■ Given instruction
List every line of the material below that contains the word "Viewport".

(Dataset records)

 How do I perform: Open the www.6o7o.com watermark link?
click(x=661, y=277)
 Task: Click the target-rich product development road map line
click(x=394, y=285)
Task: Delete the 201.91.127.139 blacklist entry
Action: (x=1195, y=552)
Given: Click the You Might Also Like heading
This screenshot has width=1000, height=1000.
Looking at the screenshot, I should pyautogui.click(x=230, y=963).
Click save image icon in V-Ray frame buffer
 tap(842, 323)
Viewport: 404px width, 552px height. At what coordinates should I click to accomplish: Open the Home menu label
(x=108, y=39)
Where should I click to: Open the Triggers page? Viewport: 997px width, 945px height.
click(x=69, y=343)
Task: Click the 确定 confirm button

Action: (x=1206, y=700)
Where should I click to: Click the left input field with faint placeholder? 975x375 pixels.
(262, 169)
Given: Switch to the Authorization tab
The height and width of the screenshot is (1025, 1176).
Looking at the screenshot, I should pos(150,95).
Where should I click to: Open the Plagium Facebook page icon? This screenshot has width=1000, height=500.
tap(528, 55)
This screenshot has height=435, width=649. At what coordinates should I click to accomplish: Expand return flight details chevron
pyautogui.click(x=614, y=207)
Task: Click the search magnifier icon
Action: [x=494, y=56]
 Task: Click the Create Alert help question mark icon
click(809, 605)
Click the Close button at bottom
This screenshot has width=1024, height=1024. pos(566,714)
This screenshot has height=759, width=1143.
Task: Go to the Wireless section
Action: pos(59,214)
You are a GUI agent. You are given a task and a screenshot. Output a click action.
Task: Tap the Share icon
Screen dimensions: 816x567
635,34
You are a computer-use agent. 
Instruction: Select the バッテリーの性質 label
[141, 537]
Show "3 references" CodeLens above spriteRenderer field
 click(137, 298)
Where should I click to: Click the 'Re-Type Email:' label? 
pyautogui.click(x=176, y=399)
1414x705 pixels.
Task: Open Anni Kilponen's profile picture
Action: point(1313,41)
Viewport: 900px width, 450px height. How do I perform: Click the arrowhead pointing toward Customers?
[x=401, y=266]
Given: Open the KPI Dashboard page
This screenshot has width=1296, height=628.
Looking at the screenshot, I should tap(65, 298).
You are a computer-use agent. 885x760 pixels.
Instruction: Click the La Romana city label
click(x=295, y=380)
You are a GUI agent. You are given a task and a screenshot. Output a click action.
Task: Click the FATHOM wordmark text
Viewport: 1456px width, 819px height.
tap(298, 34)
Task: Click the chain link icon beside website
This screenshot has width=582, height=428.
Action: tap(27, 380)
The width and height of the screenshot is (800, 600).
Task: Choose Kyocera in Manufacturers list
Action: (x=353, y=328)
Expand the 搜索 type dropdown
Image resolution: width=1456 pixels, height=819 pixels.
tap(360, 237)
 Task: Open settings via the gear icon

■ Answer below
Viewport: 404px width, 552px height. At what coordinates should I click to accomplish: Open the Home menu label
Where should I click to: Open the Triggers page? Viewport: 997px width, 945px height.
Viewport: 900px width, 450px height. How do I perform: Click the arrowhead pointing toward Customers?
Viewport: 1456px width, 819px height.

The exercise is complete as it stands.